## Page excerpt
•••

A House Safe For Tigers - Space Between:

Friday, May 15, 2020

Spit Kink - Yes To Everything 7"


Feral Kid (2020)

This record is actually a lathe cut 7" of the band's cassette demo.  I'll take any kind of vinyl over a cassette, so kudos to the label for that one.  That said, this isn't a record for me.

It's a bunch of drum machine style beats with some bass, a few electronic flourishes and distorted, spoken word style vocals.  It's honestly kind of annoying.  I'm not exactly sure who listens to this sort of thing.  I try to be open minded when I get a record sent to me to write about, but there are moments where all I can really do is shrug my shoulders and move on to the next one.

I'm at a loss for words, other than it kind of reminds me of what that band in the High Fidelity movie sounds like.  You know, the Kinky Wizards.  Also of note, every song starts with a gong blast. Why? I don't know. Best I can do is tell you to go to the Bandcamp link and give it a whirl.  Maybe you'll see something that I don't.

Spit Kink - Yes To Everything:

Wednesday, May 13, 2020

Jurassic 5 - Quality Control 2xLP


Get On Down (2015, Reissue)

Every Wednesday, in honor of Ed Lover Dance Day from Yo MTV Raps, I take a break from rock and roll to write a little bit about hip hop. In the late 80s and early 90s hip hop ruled my musical life. During this often called 'Golden Era' I discovered so much incredible music. As I am slowly replacing the CDs I've had for twenty-five plus years with vinyl copies, I'm going to talk about some albums that had a really important impact on me during some very formative years.

Jurassic 5 is an interesting group to me.  I will always associate them as something separate from the Golden Era of hip hop, though at this point, that seems a little weird since this album is somehow twenty years old now.  My first exposure to Jurassic 5 was seeing them the 1999 CMJ Music Marathon when I attended as the music director of my college radio station.  That was the year that a hurricane hit the NYC area and flooded roads made coming back to NJ a real disaster.  I remember a little bit about the show, but it was mostly an Interscope schmooze-fest.   I do remember liking J5 enough that they left an impression, something that was difficult for most hip hop acts to do with me in 1999.

•••

## Supplied data

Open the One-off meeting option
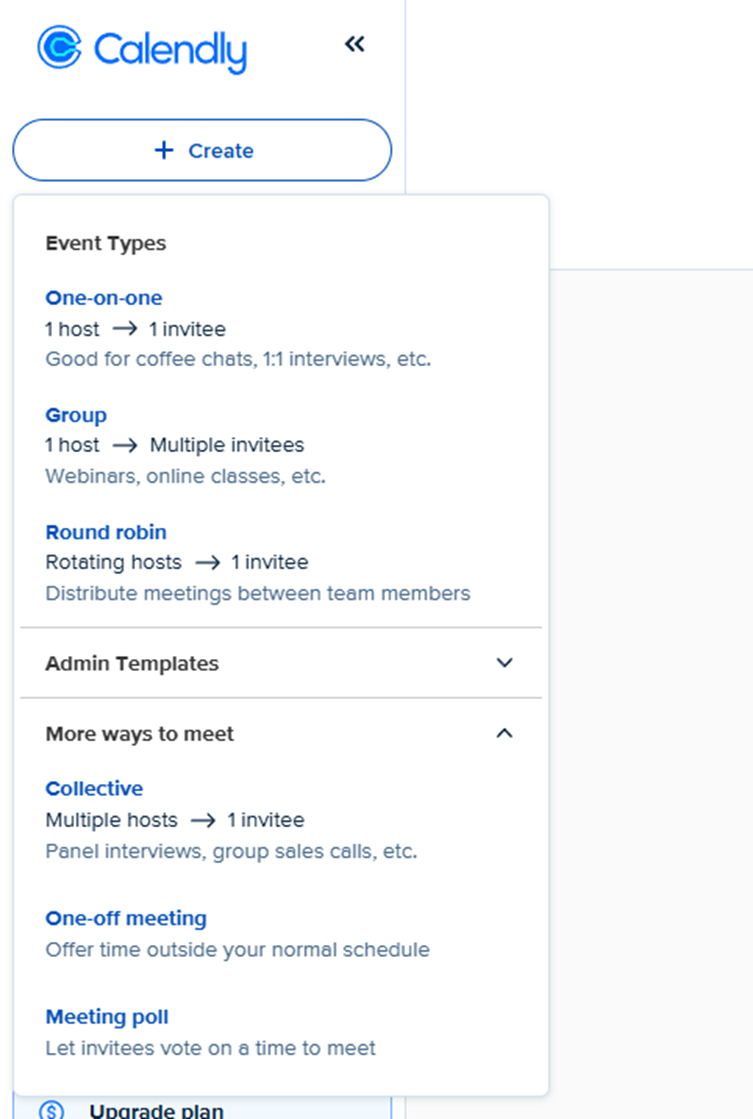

•••

## What you will do
In the music blog excerpt above, why does the writer take a break from rock and roll on Wednesdays to write about hip hop?

## Solved exercise
The writer does it in honor of Ed Lover Dance Day from Yo MTV Raps. Hip hop ruled the writer's musical life in the late 80s and early 90s, and as the writer replaces old CDs with vinyl copies, these posts cover albums that had an important impact during formative years.